• _Extracted material_
== == ==
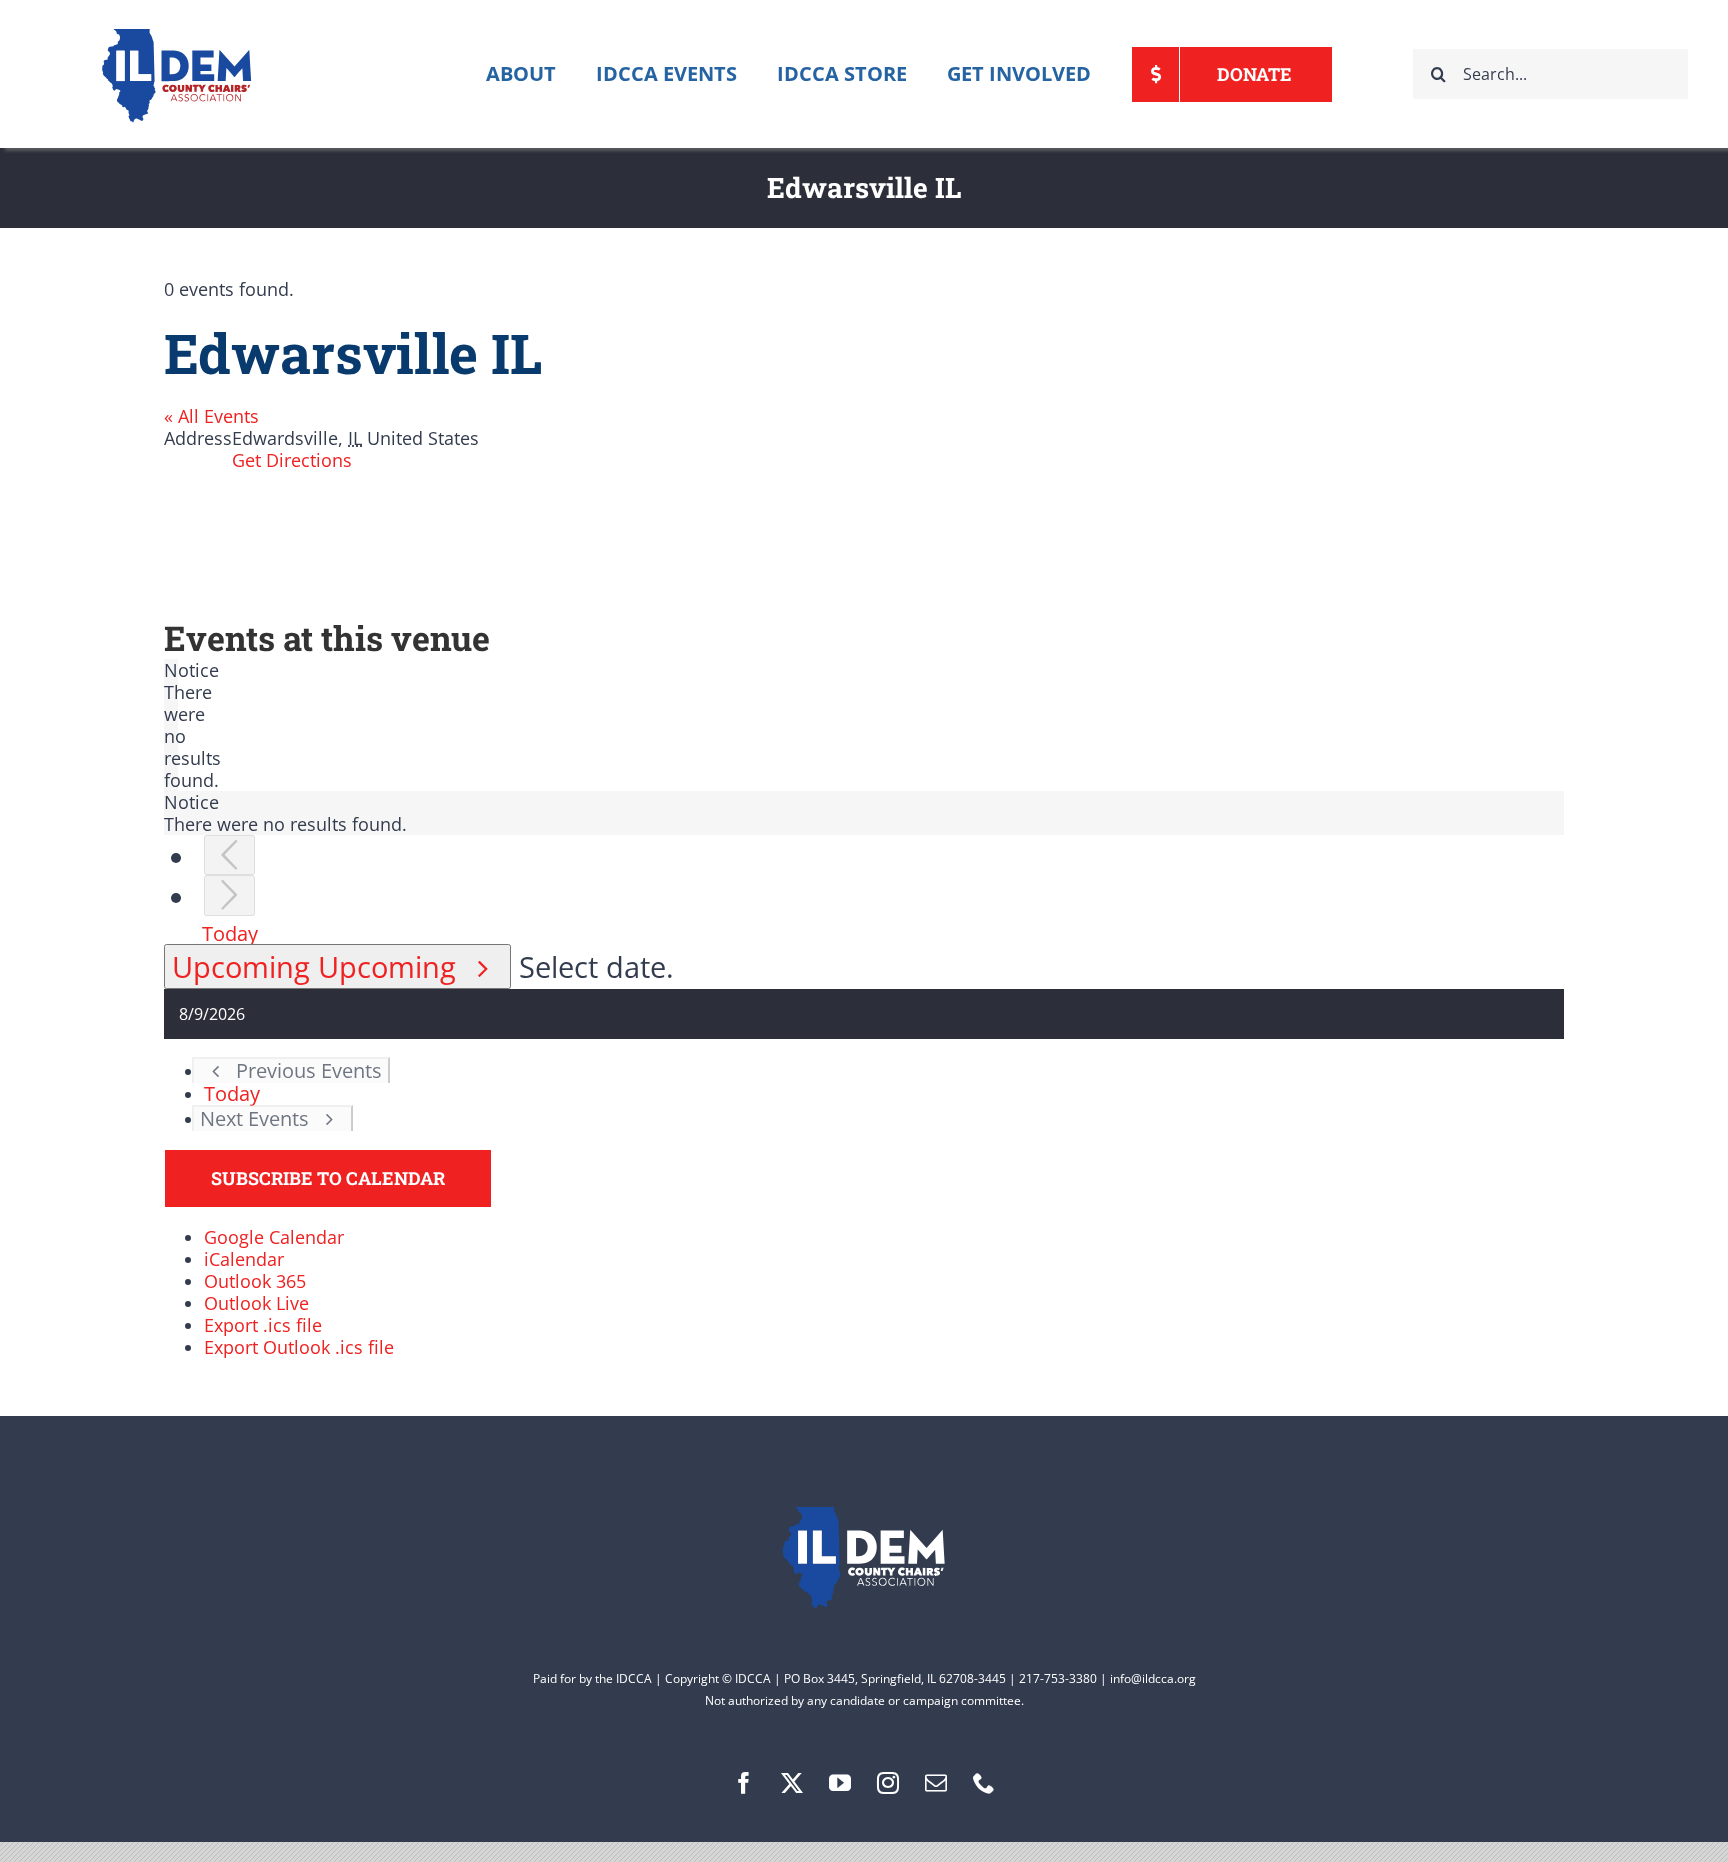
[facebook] (744, 1783)
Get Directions (292, 460)
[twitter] (792, 1783)
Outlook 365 (255, 1281)
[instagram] (888, 1783)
== == ==
• _Exercise goal_
Return the material above verbatim. Pictures are to be excluded.

• _Expected output_
[facebook] (744, 1783)
Get Directions (292, 460)
[twitter] (792, 1783)
Outlook 365 (255, 1281)
[instagram] (888, 1783)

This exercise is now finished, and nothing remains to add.